● **Task directions**
Setting pictures aside, output exactly the lines from the start of the records to the line with "You are a computer-use agent.", that line included.

● **Input for this task**

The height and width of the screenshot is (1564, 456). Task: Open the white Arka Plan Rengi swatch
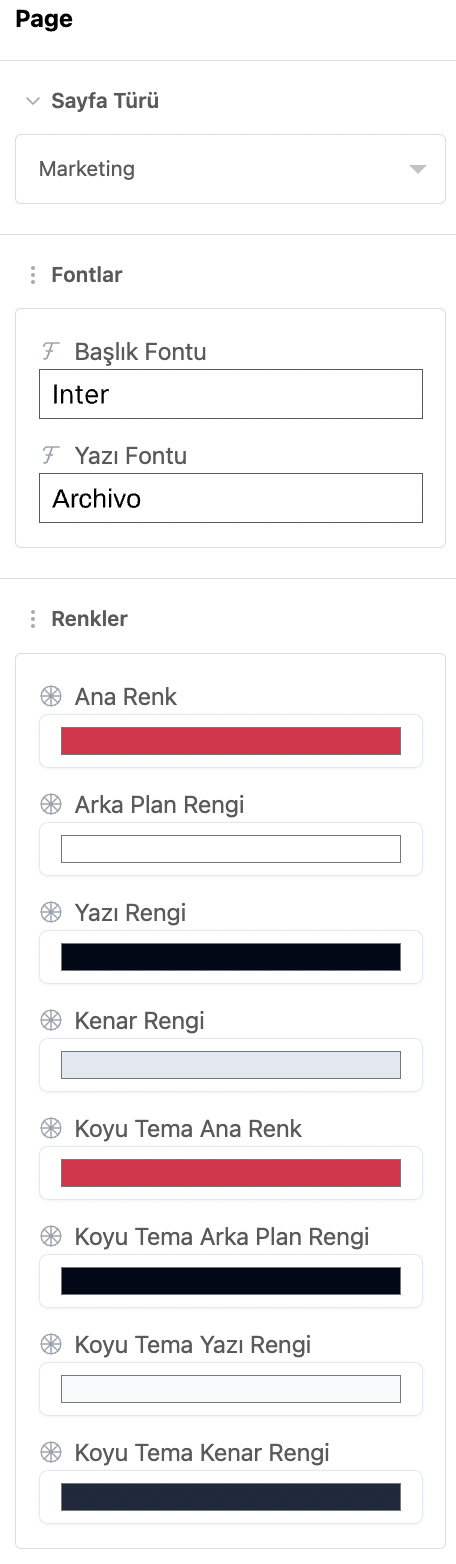pos(231,849)
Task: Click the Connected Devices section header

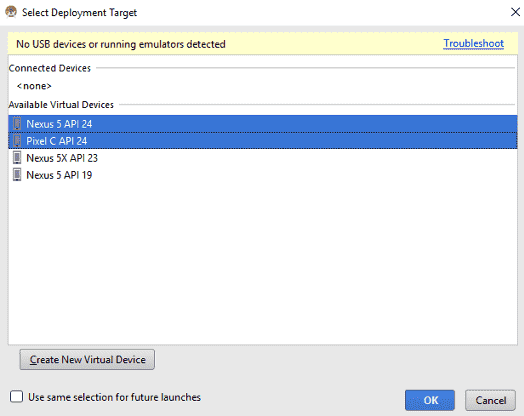Action: (49, 68)
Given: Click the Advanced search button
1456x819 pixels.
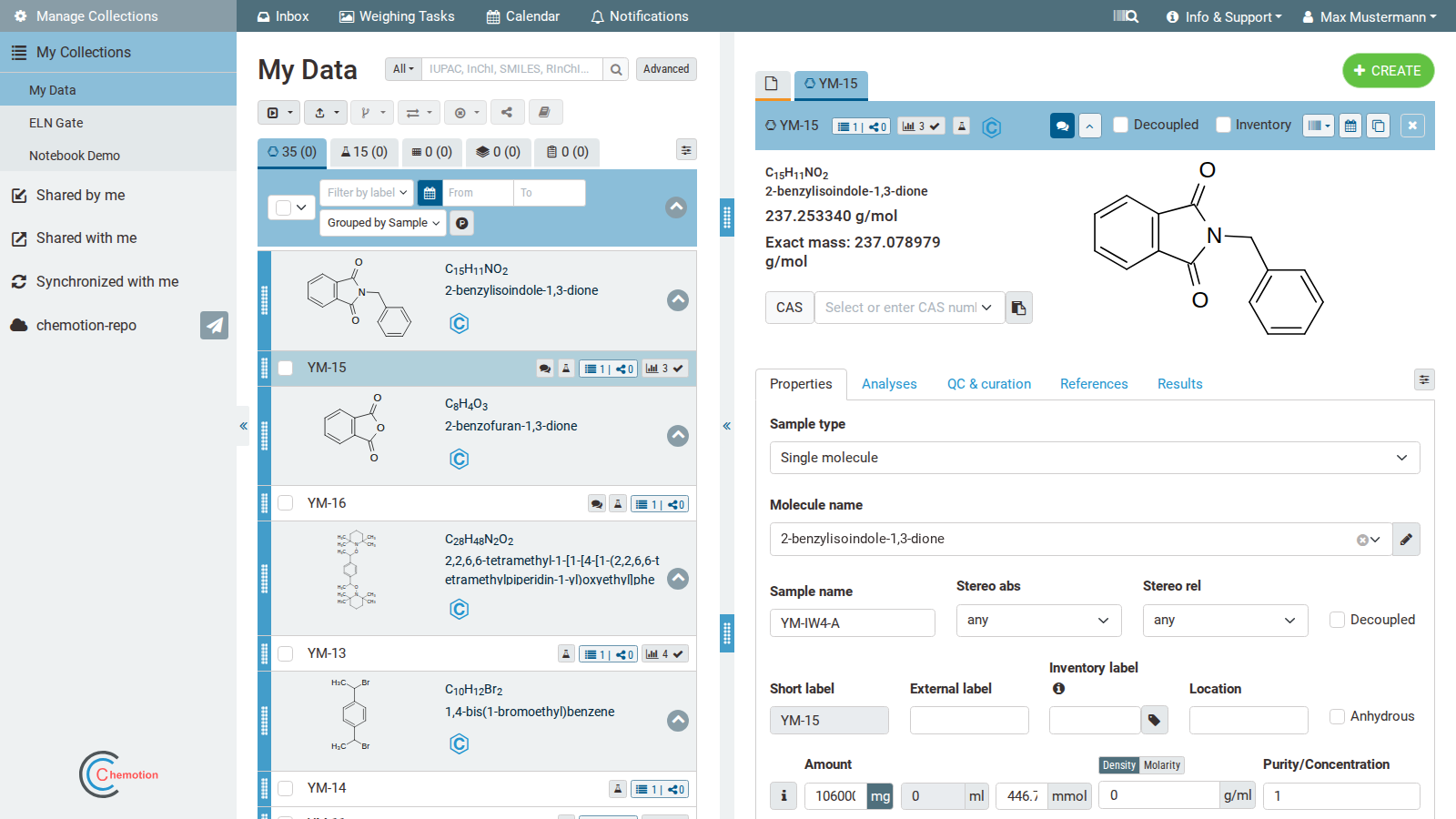Looking at the screenshot, I should (666, 69).
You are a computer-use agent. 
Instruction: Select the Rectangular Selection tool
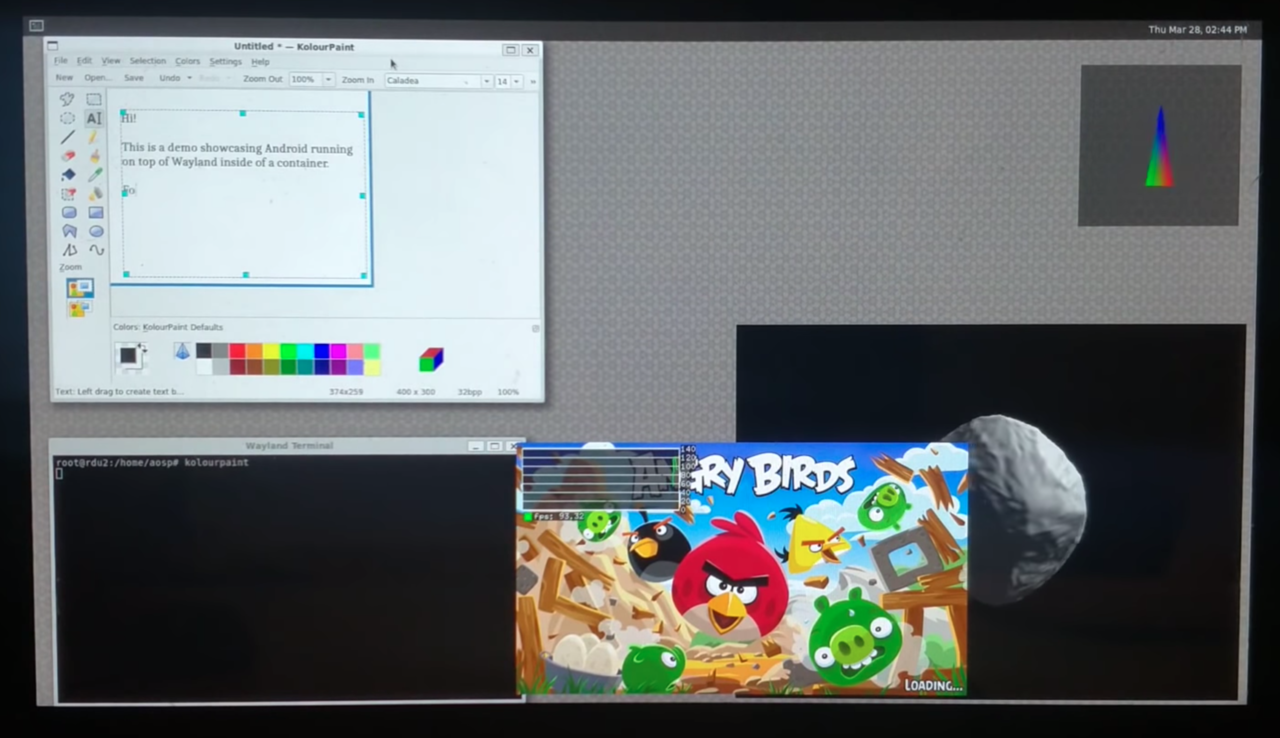click(94, 99)
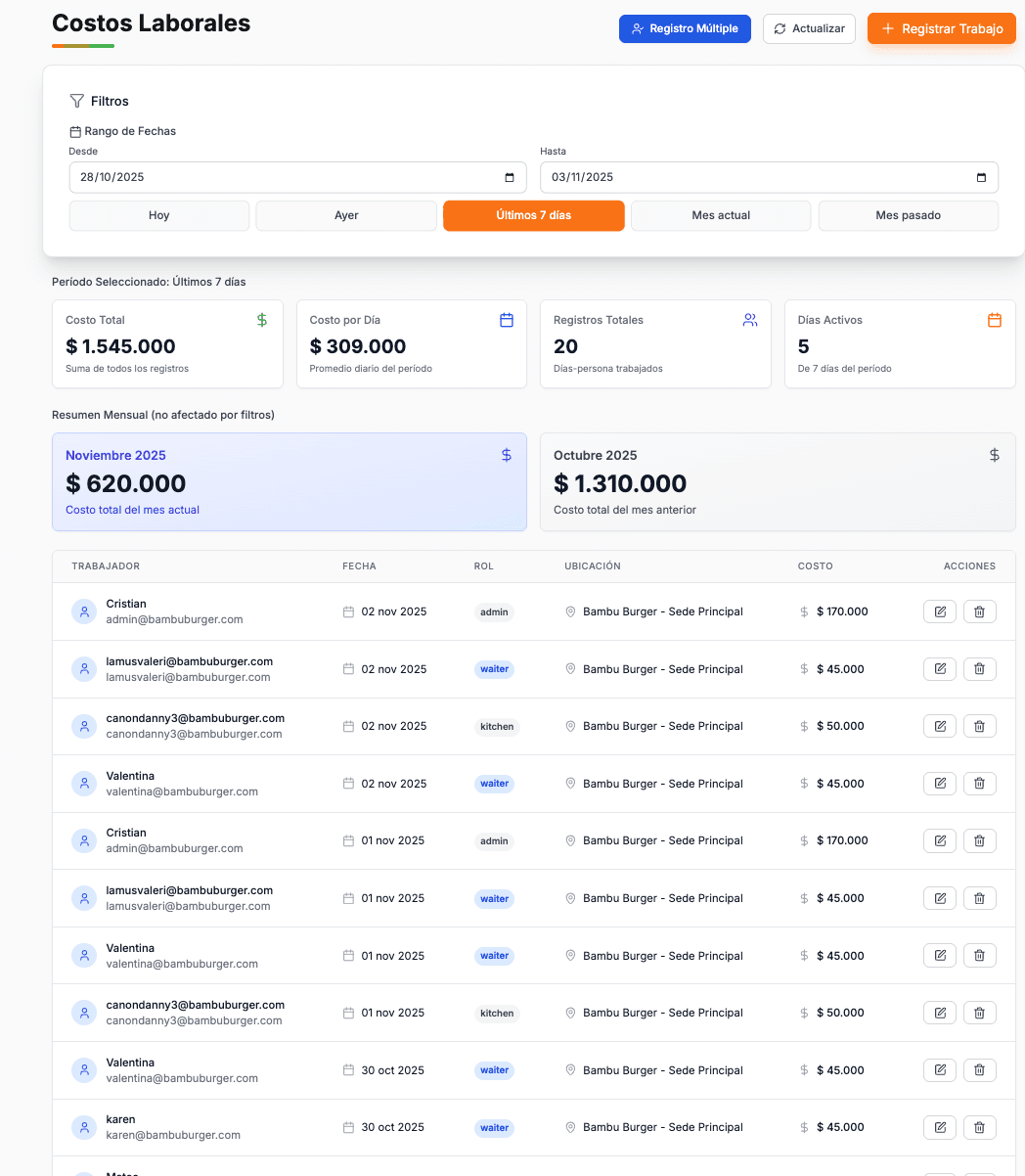Select the Octubre 2025 summary card
Image resolution: width=1025 pixels, height=1176 pixels.
tap(778, 481)
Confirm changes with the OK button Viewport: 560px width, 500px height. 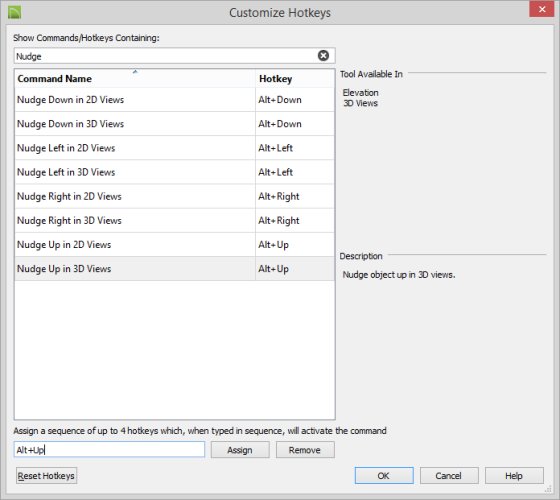(384, 476)
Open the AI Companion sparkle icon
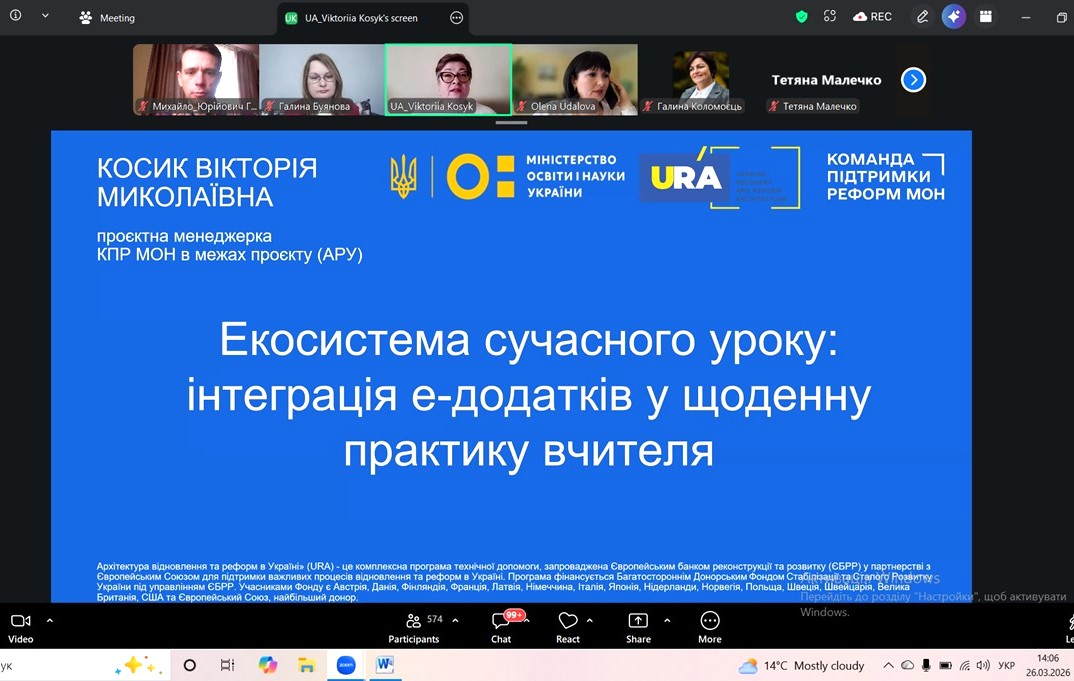The image size is (1074, 681). (953, 17)
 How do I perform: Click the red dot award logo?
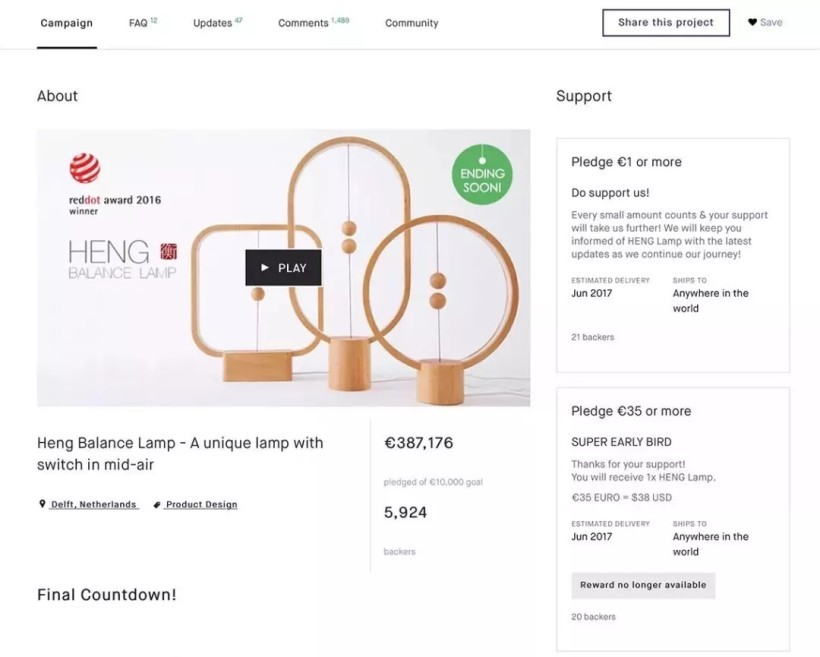click(85, 168)
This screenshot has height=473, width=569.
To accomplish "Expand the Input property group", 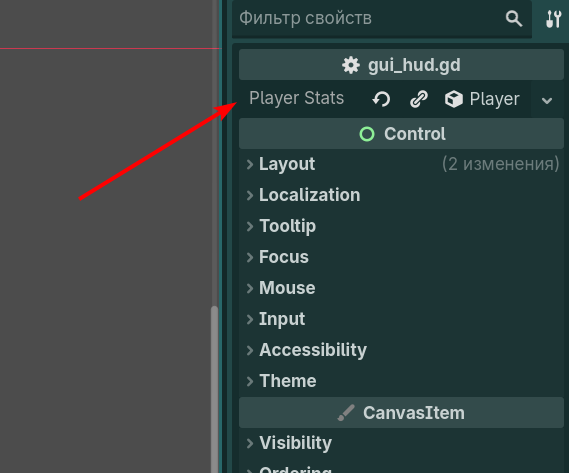I will coord(401,319).
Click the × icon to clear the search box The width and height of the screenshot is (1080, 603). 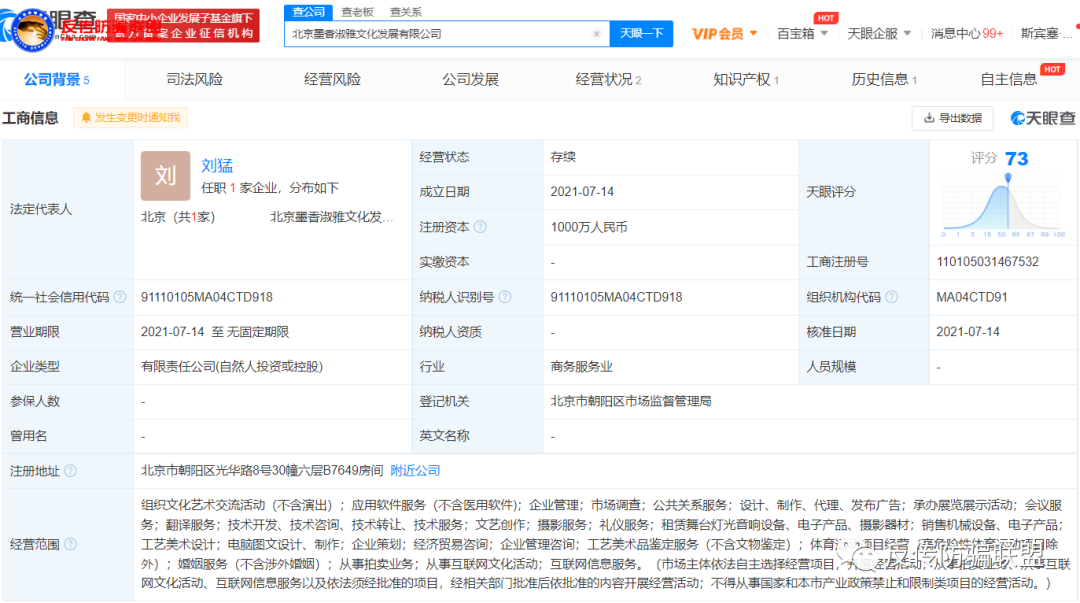[x=597, y=33]
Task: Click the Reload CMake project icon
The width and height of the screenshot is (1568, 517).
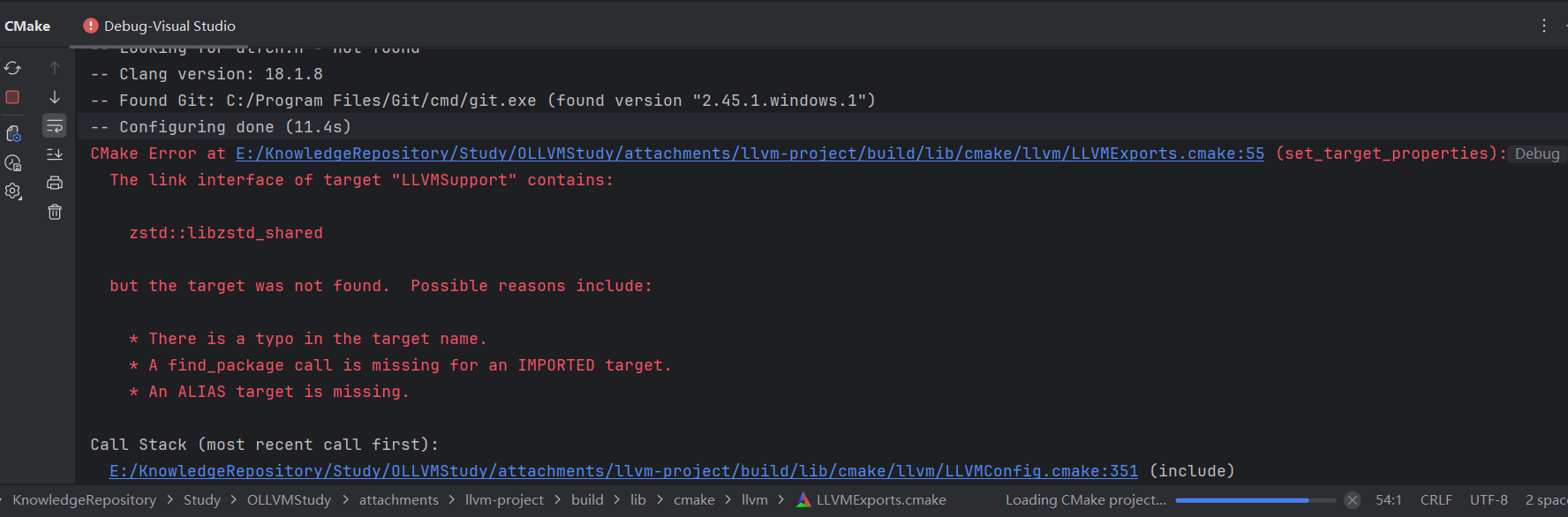Action: point(12,68)
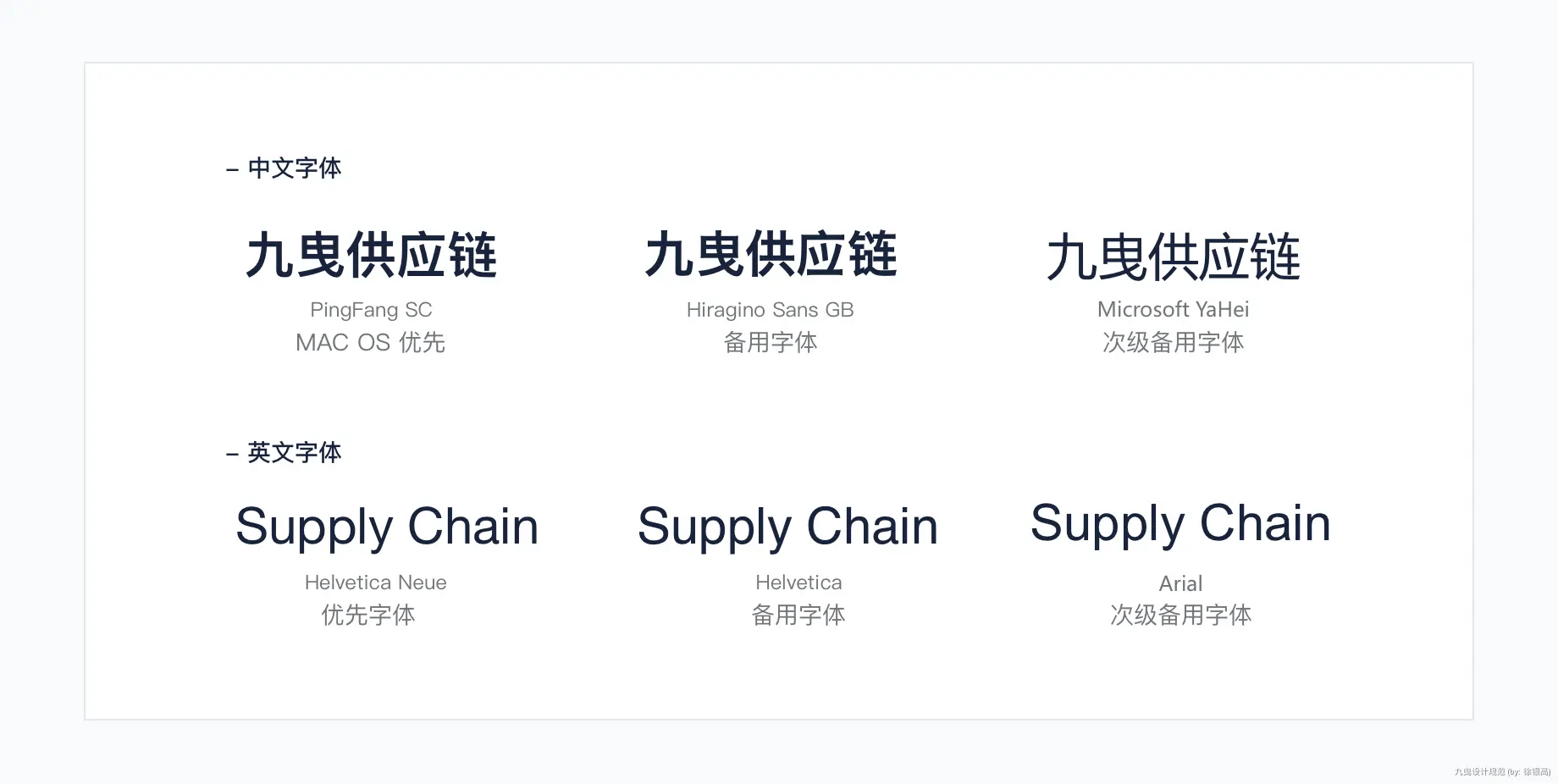Click the Helvetica font label

[798, 582]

● **Exercise solution**
The height and width of the screenshot is (1564, 456). Task: Open the white Arka Plan Rengi swatch
pos(231,849)
Task: Click the Connected Devices section header

Action: (49, 68)
Given: Click the Advanced search button
1456x819 pixels.
Looking at the screenshot, I should (666, 69).
You are a computer-use agent. 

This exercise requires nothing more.